Edith* is an 83 year old woman admitted to the hospital for abdominal pain. Upon evaluation, the occupational and physical therapists learned that Edith also presented with balance issues while walking, although Edith claimed that she did not need a walker or other support to get around her home. Edith lives alone with her cat in a home that had 5 steps to enter and her closest family lives more than one hour away. Because of Edith’s risk of falling, the therapists recommended that Edith be discharged to a SNF (skilled nursing facility), where she could receive daily therapy to address increasing her standing tolerance and endurance during functional activities of daily living (ADLs).

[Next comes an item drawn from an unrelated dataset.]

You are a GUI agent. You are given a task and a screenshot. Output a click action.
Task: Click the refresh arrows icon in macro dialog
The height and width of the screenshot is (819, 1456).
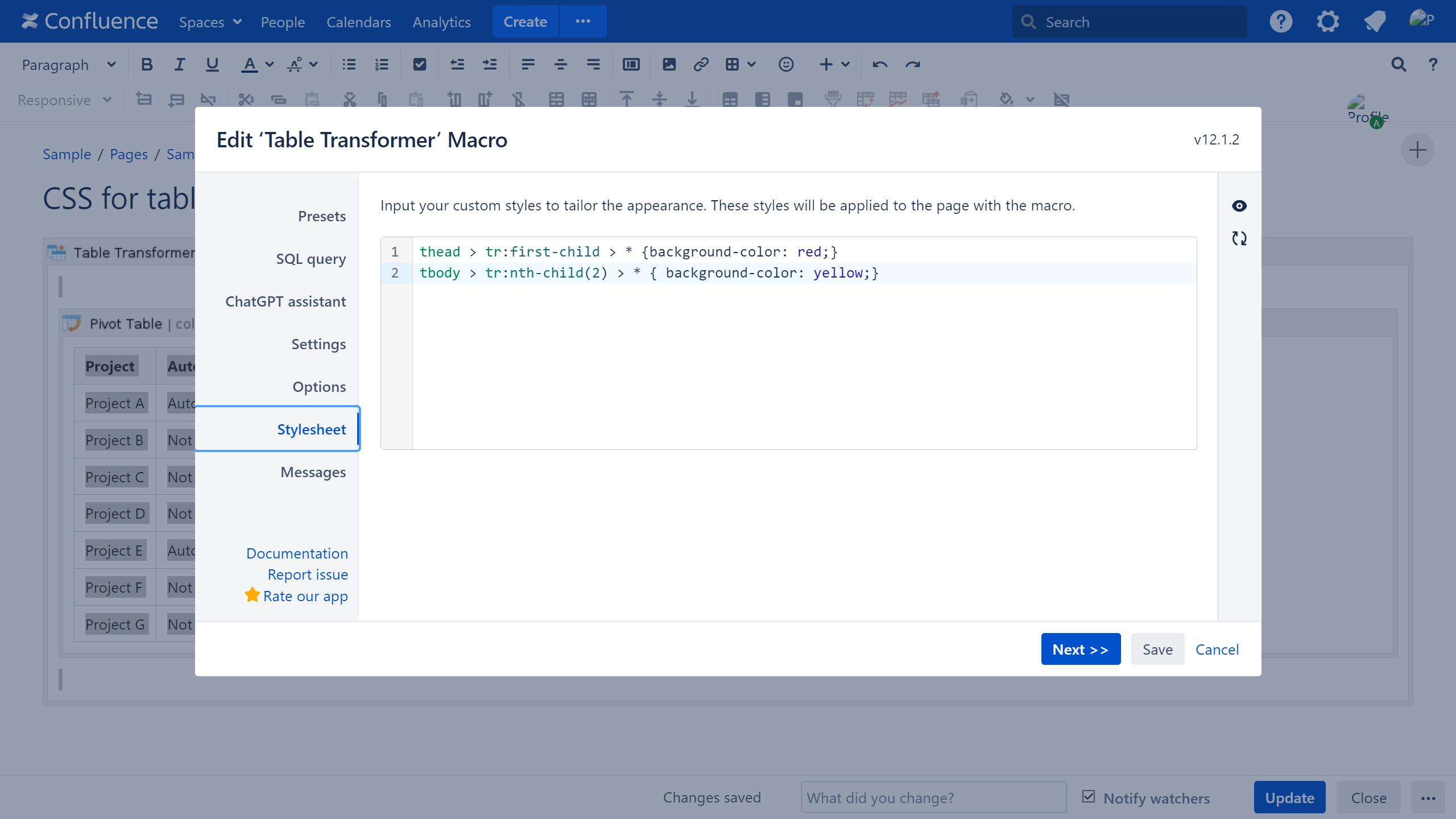coord(1239,238)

But Edith had other plans. Edith refused to even consider going to a SNF. When the healthcare providers couldn’t easily convince Edith to discharge to a SNF, they labeled her as difficult.
However, when I spent a few minutes talking with Edith I discovered that Edith was afraid to go to a SNF because she was afraid of losing her independence. She’d stayed at a long-term care facility previously and she didn’t want “sick people staring at [her]” all day. Plus, she worried about the welfare of her cat, who was her friendly companion. Edith asked about home health services but her insurance wouldn’t cover the 24-hour supervision that the therapists believed Edith needed in order to be safe. Because the only other choice offered to her was untenable, Edith decided to return home upon discharge and take her chances with a potential fall.
She asked me, “Am I being difficult? Why is everyone pushing me to go to a nursing home?”
As an occupational therapy intern at a rural hospital, I saw cases like Edith’s many times. A healthcare provider who was well-intentioned would push an agenda that did not take into account the feelings or needs of the patient. Because the average hospital stay is 1-3 days, the provider needs to accomplish many tasks for patient care and sometimes the task list seemed to be more important than the patient’s understanding of the process.
By taking a few minutes to talk with Edith (and other patients like her), I realized that many of these so-called “difficult” patients were reacting from places of fear or ignorance. A few minutes spent to discuss the medical process with them resulted in allayed fears and informed healthcare consumers. The patients were then more likely to comply with plans of care if they felt that their needs were attended to and that their wishes were respected.
Respecting patients as unique individuals rather than mere to-do items on a task list is a lesson that I will take with me into my professional life and apply to my clinical practice for years to come.
* All patient identifying information has been changed to protect confidentiality.